First Light: Hunter ‘Churn’

by
posted on June 2, 2015
first_light_hunter_churn.jpg

Roughly 14.7 million hunters walked and stalked the nation’s forests, marshes and woodlots each fall from 2009 through 2013, according to license data compiled by the U.S. Fish and Wildlife Service. But year to year, it was never the same 14.7 million hunters going afield. On average, individuals comprising America’s annual hunting army come from a pool of about 22 million. In fact, although the numbers vary by state, about one-third of the names on the active hunting roster rotate in or out each autumn.

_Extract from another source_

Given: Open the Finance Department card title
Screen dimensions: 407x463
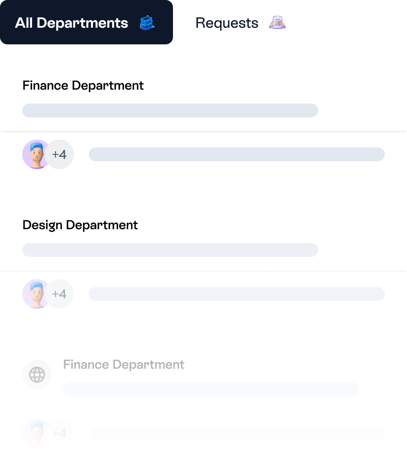Looking at the screenshot, I should click(x=83, y=85).
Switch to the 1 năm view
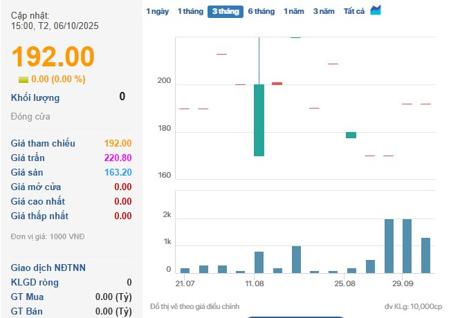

Most hunters who rotate out don’t leave for good, however. In most cases, they intend to return the following fall. But any number of obstacles and circumstances keep them at home when hunting season rolls around. If those obstacles disappear the next year, they resume hunting.

Those who study the U.S. hunting population refer to this annual rotation as “hunter churn.” We’re learning more about the factors affecting this churn every year, thanks to computerized license-selling programs that can track individuals by customer numbers. In fact, if a 10-year-old starts hunting this fall, wildlife agencies will know every license he buys between now and the day he dies, as well as how many seasons he didn’t hunt or traveled out-of-state to hunt.

A 2009 study by Southwick Associates for the National Shooting Sports Foundation (NSSF) first documented that the pool of American hunters is roughly 50 percent larger than the number of licensed hunters any given year. In other words, for every two hunters afield each year, one hunter stays home.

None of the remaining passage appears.